Before the early 2000s there were barely three polygraph companies operating in Britain. Bepa currently has 10 UK-based polygraphers on its books and a further 49 listed abroad, although polygraphers are under no obligation to sign up to umbrella or trade bodies.
Jeremy Barrett, the managing director of Polygraph Security Services, one of the oldest companies in Britain to offer lie detector services, said more and more companies are opening up in Britain.
"I qualified in polygraphy in 1982 and for 20-odd years we were the only people operating a lie detecting company," he said. "In recent years the number of companies offering similar services has increased dramatically."
Polygraph tests cannot be used as evidence in British criminal courts but they can be used in civil or tribunal cases. They are usually used by defence teams hoping to prove that clients are not lying rather than catching out those who do lie and are usually only taken voluntarily. In the United States it is not uncommon for prospective employees to be asked to take polygraphs during job interviews.
In recent years the Home Office has increasingly toyed with the idea of rolling out nationwide polygraph tests for sex offenders after studies found up to 85 per cent of them were re-offending or breaching parole.

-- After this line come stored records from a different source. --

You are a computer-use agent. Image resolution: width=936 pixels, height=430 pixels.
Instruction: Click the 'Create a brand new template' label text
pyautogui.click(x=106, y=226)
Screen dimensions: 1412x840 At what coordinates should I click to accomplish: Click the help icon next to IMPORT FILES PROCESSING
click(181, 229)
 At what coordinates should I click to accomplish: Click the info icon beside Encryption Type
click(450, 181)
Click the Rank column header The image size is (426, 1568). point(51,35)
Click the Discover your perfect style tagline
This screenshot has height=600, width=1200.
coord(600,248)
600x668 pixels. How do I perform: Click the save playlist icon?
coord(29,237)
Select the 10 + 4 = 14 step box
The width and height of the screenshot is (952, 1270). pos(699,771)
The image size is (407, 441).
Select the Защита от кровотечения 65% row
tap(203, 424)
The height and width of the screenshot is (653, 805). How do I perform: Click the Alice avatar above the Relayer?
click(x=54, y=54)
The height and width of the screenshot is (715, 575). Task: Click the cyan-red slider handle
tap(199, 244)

Critics say the tests are not as accurate or empirical as their supporters suggest and point to numerous scientific studies that have questioned how accurate polygraphs are.
But polygraphers like Mr Barrett defend the use of lie detectors as long as the right questions are asked.
"The thing with lie detector tests is that there has to be an element of gain for them to work, you have to have an important reason to lie," he said. "If I asked you whether your father's name was Henry, for instance, and you said yes, it probably wouldn't register as a lie. You would then be able to say you'd beaten a lie detector test. But say you needed your father to be called Henry because you wanted to con him out of £2.3m in inheritance, then suddenly there's something to lose and we can tell if you are lying."
No sweat: How to cheat a lie detector test
Modern polygraphers use a variety of analogue and digital machinery to measure several physiological responses that often happen when we lie. Polygraph machines measure blood pressure increases, pulse, respiration rates, iris contraction and skin conductivity as subjects are asked a series of probing questions.
During a test, polygraphers ask their subjects questions that fit into three categories and then compare the responses. The first are a set of "control questions" such as "Have you ever stolen anything?" or "Have you ever lied to your spouse?" These are questions which almost everyone should answer yes to but which may be uncomfortable. Then there are the "irrelevant questions," such as "Have you had pizza today?". They have no relevance to the interrogation but they can help distract the subject from the "relevant" questions. These are specific questions such as "Did you leak that memo to the media" that should reveal whether you are telling the truth or not.
The problem is that polygraphs only really work with those who become stressed when they lie – pathological liars can breeze through a test.
Although proponents usually say polygraphs are 90 per cent accurate, a number of scientific studies conducted in the US suggest their accuracy could be as low as 65 per cent.
It is also possible to train people to pass polygraph tests, although this has to be very carefully done as abnormal physiological responses would lead a polygrapher to the conclusion that you were lying anyway. Some people resort to placing deodorant on their fingertips to stop sweating, others are able to control their heartbeat and blood pressure. Online advice for American jobseekers who might be polygraphed by prospective employers also recommend pain techniques such as biting one's tongue during answering in order to fool the machine. Another technique often used is to contract the sphincter muscle when answering questions in order to briefly raise one's blood pressure.